Brief
Could you repeat, word for word, the stretch of the items from the line containing "The height and width of the screenshot is (505, 1057)." through the end of the items?

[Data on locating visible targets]
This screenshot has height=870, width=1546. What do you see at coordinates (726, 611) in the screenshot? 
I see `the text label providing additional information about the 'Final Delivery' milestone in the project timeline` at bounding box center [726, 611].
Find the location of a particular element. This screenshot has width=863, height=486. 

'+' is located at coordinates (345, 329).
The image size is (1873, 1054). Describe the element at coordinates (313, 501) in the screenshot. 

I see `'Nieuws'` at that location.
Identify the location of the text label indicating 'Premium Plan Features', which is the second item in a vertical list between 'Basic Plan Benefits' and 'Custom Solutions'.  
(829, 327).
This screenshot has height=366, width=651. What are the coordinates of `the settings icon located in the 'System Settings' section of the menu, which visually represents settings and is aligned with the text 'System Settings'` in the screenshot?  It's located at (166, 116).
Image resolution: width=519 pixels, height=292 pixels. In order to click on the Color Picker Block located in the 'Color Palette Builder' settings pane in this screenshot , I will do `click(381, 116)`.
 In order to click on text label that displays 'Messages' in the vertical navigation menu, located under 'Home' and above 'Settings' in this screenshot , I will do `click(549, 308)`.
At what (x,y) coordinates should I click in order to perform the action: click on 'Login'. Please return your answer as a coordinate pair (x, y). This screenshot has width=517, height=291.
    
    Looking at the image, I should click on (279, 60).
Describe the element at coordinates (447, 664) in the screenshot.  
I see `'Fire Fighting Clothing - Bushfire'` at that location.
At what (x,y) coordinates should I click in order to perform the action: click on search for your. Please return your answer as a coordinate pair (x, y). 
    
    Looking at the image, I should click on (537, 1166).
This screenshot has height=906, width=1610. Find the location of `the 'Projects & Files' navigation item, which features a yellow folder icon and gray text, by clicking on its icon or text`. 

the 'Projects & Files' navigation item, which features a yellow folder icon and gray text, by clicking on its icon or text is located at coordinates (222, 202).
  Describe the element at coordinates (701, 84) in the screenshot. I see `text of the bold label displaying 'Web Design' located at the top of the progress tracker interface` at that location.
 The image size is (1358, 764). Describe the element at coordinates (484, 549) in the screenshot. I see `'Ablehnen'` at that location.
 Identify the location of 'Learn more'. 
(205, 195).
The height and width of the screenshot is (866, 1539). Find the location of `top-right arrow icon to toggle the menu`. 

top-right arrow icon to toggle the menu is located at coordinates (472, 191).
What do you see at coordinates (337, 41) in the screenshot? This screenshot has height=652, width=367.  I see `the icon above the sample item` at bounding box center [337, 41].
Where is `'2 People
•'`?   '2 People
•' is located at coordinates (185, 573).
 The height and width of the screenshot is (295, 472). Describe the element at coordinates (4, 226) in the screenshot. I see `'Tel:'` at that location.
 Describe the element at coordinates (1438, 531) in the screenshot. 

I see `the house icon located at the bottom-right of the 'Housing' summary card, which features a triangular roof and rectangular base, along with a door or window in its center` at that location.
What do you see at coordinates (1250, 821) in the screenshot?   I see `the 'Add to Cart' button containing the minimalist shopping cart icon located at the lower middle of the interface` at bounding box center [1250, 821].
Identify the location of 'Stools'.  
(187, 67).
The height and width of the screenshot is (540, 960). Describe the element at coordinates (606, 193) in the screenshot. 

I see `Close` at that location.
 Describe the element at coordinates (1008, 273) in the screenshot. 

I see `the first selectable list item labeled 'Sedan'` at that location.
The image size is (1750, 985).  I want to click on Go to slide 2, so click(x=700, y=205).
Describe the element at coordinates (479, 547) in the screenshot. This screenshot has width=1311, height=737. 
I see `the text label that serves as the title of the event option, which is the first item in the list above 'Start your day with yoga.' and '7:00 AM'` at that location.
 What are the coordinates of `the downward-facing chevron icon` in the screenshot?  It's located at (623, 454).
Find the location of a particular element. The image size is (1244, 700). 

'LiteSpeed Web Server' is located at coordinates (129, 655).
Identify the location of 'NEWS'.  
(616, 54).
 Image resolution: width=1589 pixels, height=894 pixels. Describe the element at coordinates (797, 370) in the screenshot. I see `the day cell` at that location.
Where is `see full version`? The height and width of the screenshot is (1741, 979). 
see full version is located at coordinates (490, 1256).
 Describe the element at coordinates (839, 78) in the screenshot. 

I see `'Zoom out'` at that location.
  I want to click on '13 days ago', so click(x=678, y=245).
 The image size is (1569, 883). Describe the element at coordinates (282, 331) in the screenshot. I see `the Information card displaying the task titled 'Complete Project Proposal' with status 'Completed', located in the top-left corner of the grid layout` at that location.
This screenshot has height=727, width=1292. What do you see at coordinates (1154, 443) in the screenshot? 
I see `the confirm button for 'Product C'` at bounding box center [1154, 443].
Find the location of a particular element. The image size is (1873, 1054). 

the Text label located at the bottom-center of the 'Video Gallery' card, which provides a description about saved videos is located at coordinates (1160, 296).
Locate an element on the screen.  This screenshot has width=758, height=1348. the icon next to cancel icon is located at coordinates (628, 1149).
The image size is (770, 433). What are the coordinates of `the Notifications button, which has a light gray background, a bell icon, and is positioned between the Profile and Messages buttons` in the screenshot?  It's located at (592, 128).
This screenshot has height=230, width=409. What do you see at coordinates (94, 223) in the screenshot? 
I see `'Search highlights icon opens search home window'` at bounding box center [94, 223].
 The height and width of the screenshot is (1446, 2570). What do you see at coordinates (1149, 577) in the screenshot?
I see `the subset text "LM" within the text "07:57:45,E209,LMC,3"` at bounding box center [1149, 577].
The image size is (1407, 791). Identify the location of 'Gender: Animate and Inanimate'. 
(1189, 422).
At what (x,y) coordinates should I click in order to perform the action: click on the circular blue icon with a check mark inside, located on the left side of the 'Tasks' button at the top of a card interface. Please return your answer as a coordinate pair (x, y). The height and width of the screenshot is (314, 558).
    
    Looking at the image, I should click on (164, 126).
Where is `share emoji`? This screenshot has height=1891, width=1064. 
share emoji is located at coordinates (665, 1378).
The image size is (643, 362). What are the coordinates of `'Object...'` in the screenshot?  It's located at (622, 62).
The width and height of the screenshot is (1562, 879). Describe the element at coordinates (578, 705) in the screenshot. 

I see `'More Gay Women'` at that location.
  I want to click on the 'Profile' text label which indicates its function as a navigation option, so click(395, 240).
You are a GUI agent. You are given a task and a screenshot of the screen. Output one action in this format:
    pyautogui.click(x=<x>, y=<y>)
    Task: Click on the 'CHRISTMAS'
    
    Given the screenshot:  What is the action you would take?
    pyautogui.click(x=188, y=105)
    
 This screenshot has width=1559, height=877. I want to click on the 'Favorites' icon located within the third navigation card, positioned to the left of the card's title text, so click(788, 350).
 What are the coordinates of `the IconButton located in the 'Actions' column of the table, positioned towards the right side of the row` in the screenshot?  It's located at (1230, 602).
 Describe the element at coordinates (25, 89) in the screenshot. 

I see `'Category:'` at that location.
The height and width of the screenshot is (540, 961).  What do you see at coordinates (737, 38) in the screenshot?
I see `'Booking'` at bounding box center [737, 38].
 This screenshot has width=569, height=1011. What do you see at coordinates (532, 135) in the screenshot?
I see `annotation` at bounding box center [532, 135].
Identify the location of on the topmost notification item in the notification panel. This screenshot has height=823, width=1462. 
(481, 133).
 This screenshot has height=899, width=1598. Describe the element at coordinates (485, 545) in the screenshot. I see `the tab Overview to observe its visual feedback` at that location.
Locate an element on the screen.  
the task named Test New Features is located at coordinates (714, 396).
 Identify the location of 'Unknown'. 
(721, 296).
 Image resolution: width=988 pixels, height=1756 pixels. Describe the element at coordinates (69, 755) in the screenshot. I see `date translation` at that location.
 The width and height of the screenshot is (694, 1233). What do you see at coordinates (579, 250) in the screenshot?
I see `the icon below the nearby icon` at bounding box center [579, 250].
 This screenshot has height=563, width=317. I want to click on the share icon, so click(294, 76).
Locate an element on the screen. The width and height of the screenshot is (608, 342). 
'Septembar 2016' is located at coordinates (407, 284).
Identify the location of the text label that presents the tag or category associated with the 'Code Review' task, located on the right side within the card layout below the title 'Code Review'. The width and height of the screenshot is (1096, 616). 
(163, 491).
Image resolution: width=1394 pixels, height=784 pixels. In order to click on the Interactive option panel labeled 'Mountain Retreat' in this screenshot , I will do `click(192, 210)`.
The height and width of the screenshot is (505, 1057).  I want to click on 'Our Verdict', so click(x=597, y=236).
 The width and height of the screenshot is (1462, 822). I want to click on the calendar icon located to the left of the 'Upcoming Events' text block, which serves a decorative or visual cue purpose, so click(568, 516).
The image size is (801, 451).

Exercise answer
The height and width of the screenshot is (505, 1057).  I want to click on 'Our Verdict', so click(x=597, y=236).
 The width and height of the screenshot is (1462, 822). I want to click on the calendar icon located to the left of the 'Upcoming Events' text block, which serves a decorative or visual cue purpose, so click(568, 516).
The image size is (801, 451).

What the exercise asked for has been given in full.